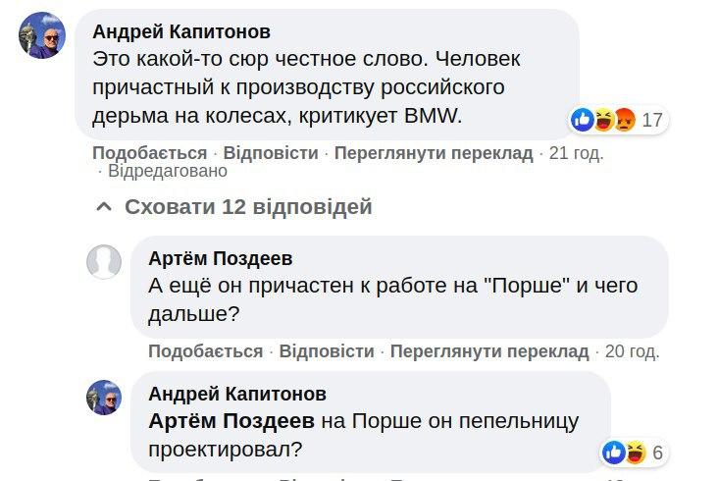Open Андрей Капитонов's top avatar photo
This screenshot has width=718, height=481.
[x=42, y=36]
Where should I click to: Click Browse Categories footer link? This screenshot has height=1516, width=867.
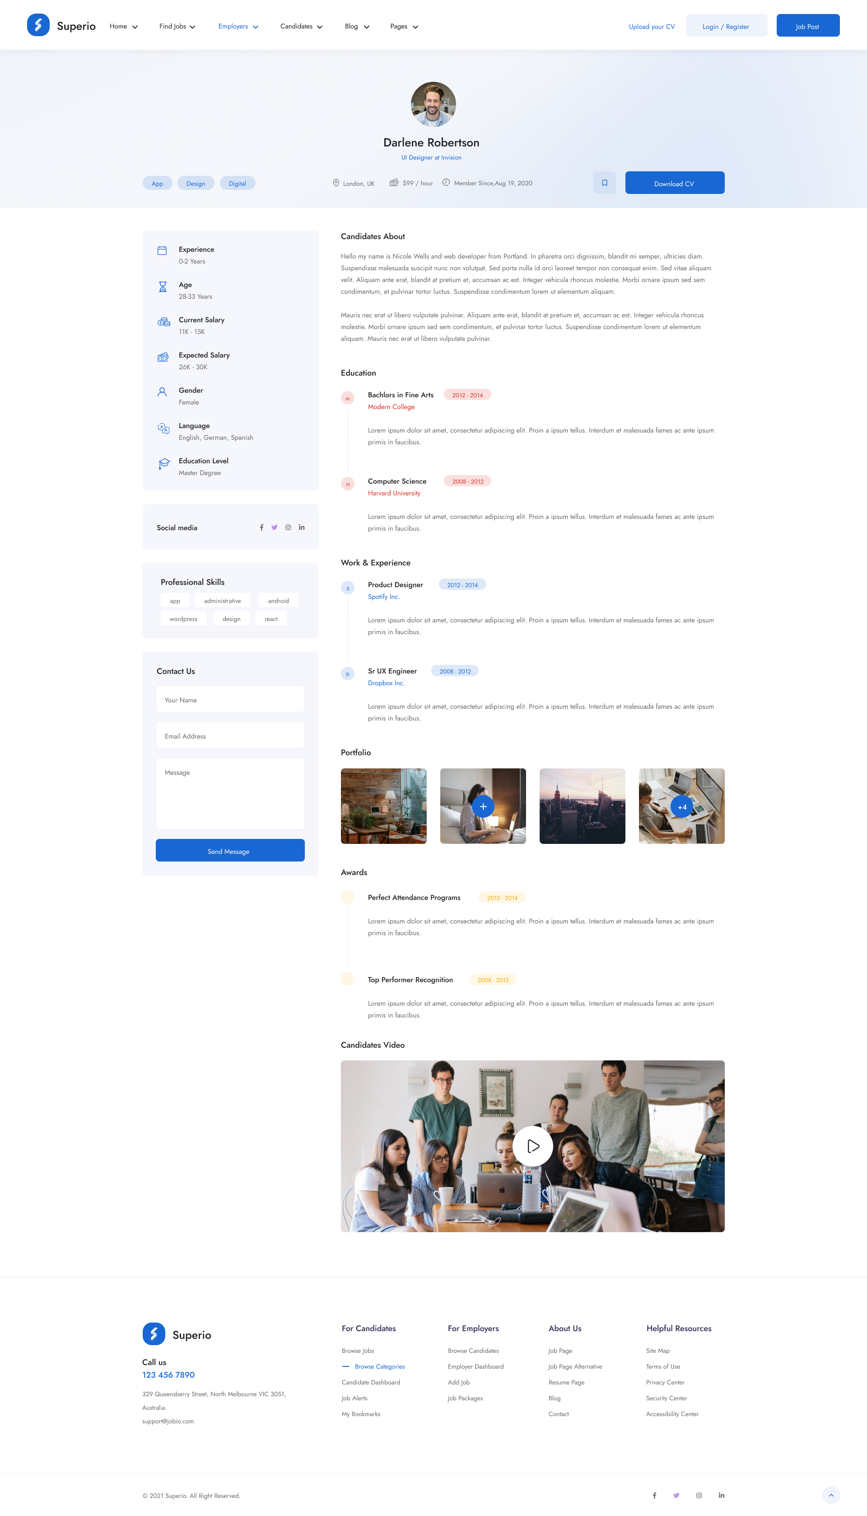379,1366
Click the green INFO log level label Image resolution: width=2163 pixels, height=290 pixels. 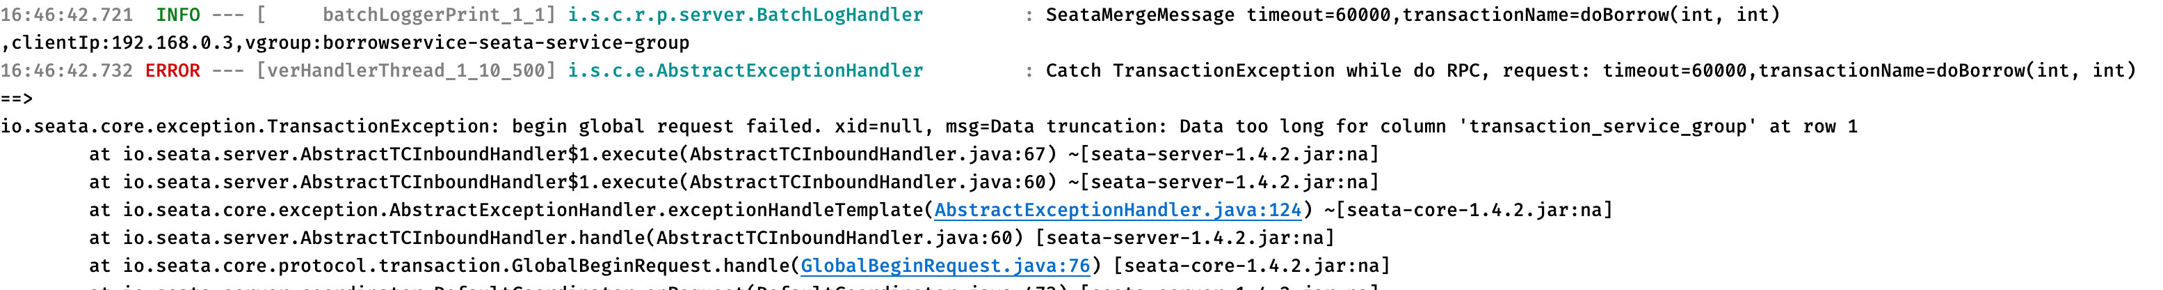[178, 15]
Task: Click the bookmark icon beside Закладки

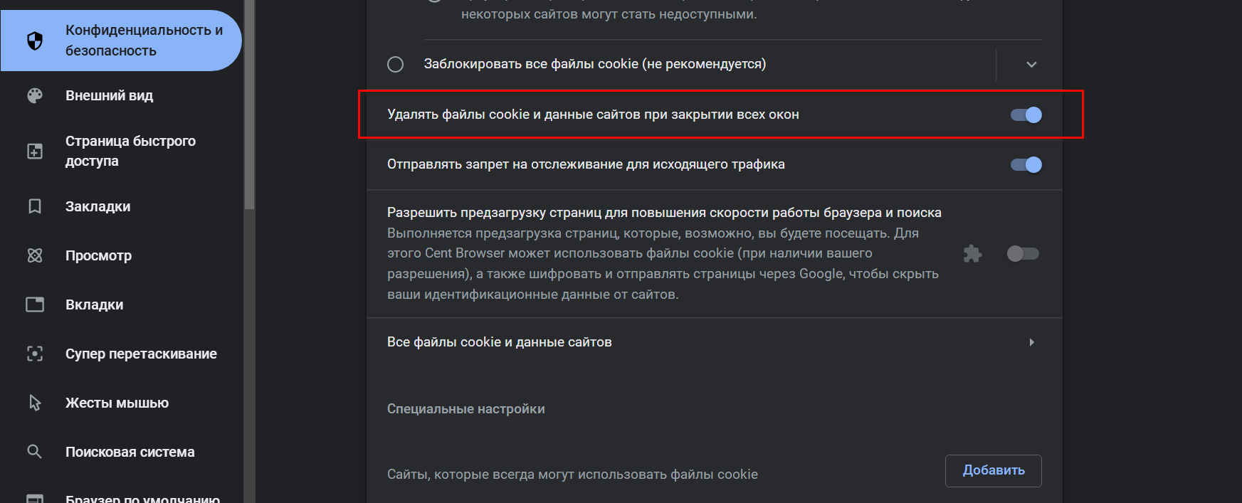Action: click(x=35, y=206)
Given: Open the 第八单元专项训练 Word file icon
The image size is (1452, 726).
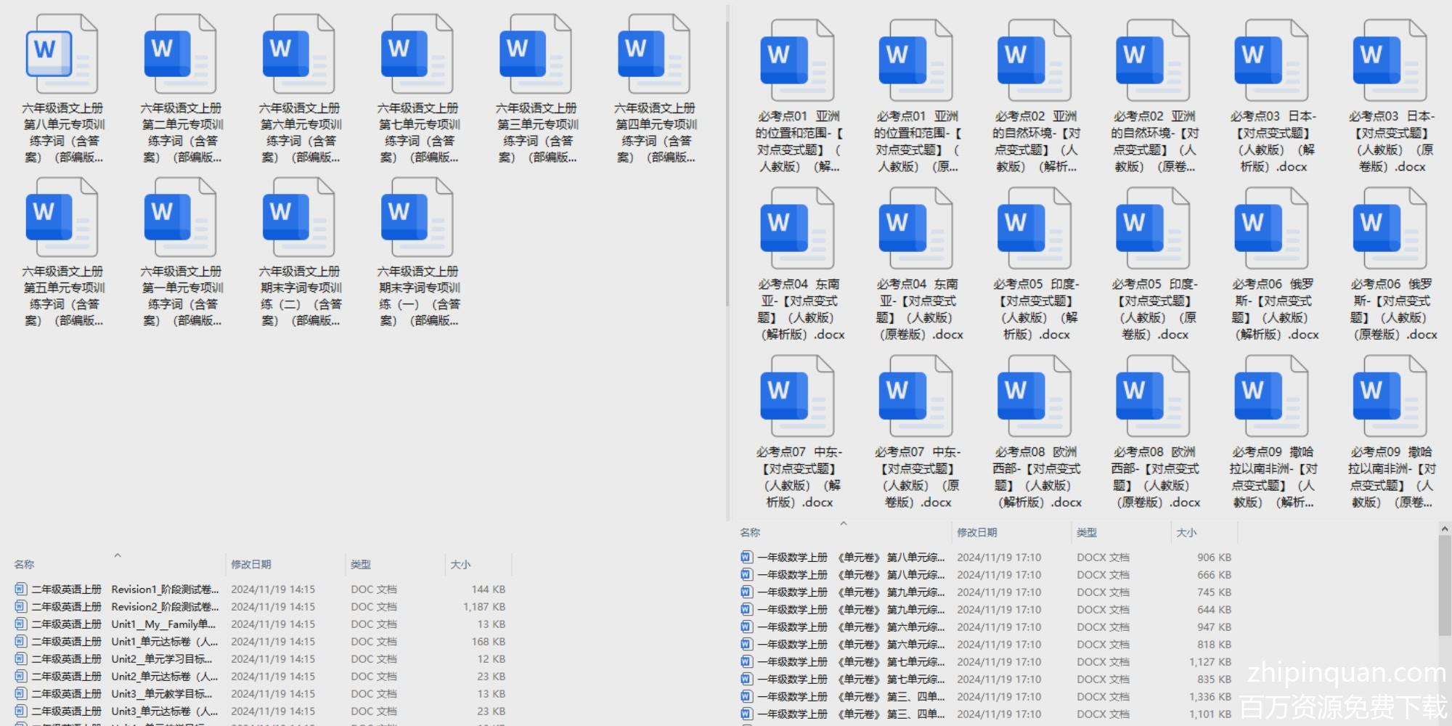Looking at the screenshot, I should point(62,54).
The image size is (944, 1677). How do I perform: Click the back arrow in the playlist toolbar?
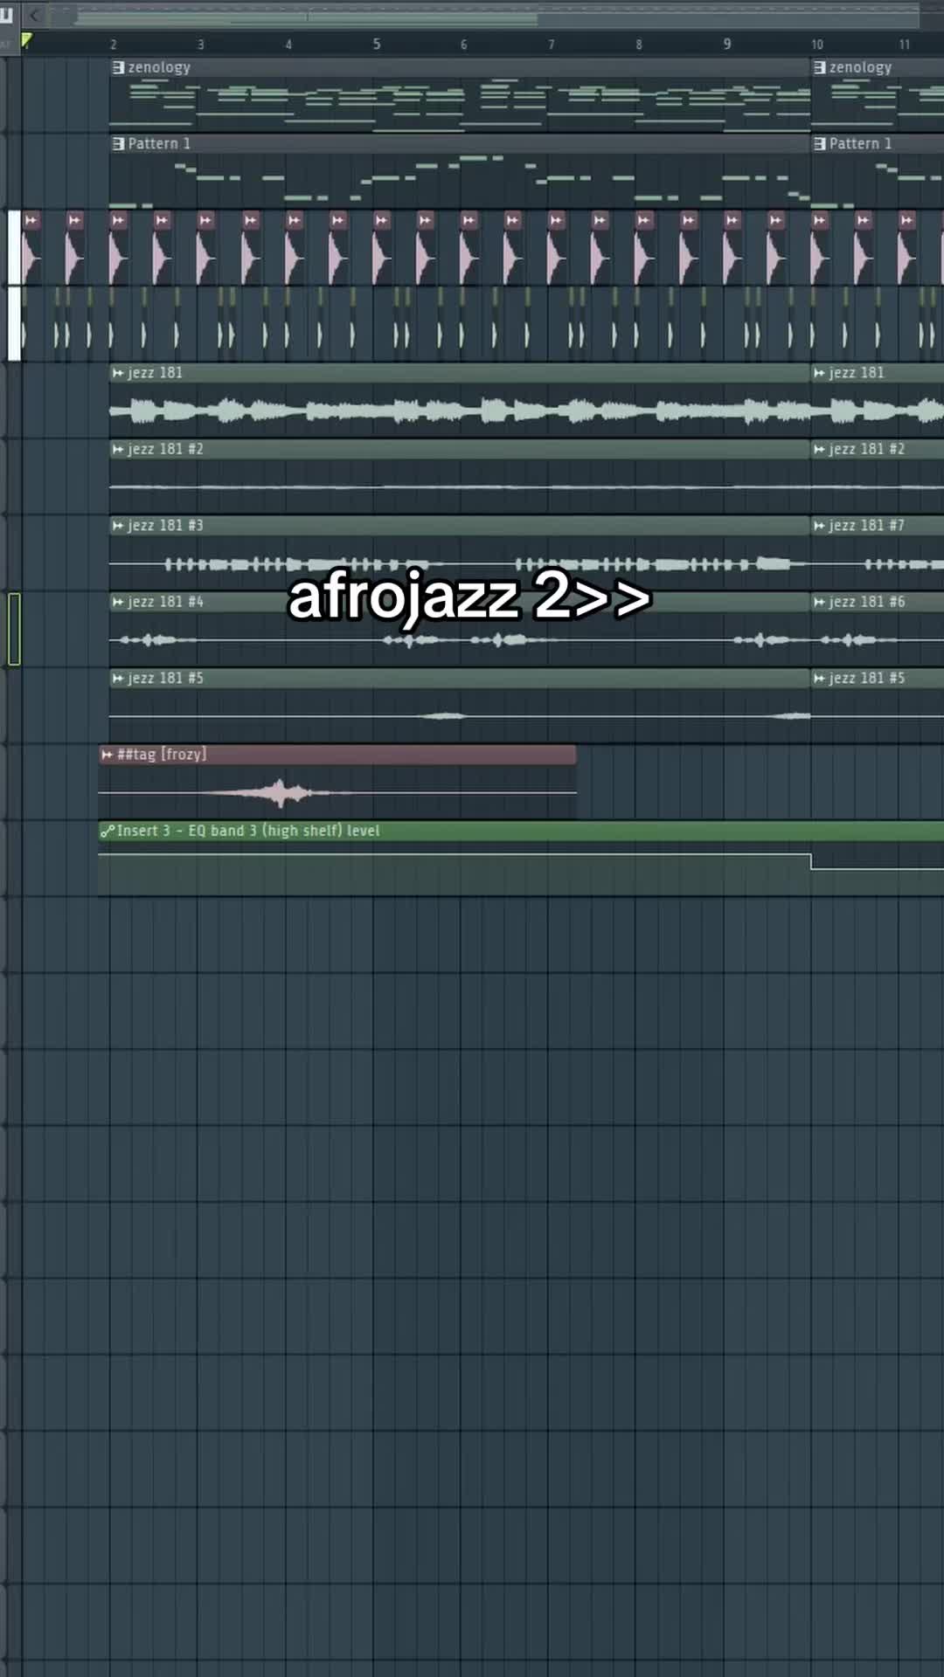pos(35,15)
====
Reproduce the items from the line containing "The image size is (944, 1677)." through the end of the items, including both of those lines, and omit the pictures from your answer.

The image size is (944, 1677). How do I perform: Click the back arrow in the playlist toolbar?
pos(35,15)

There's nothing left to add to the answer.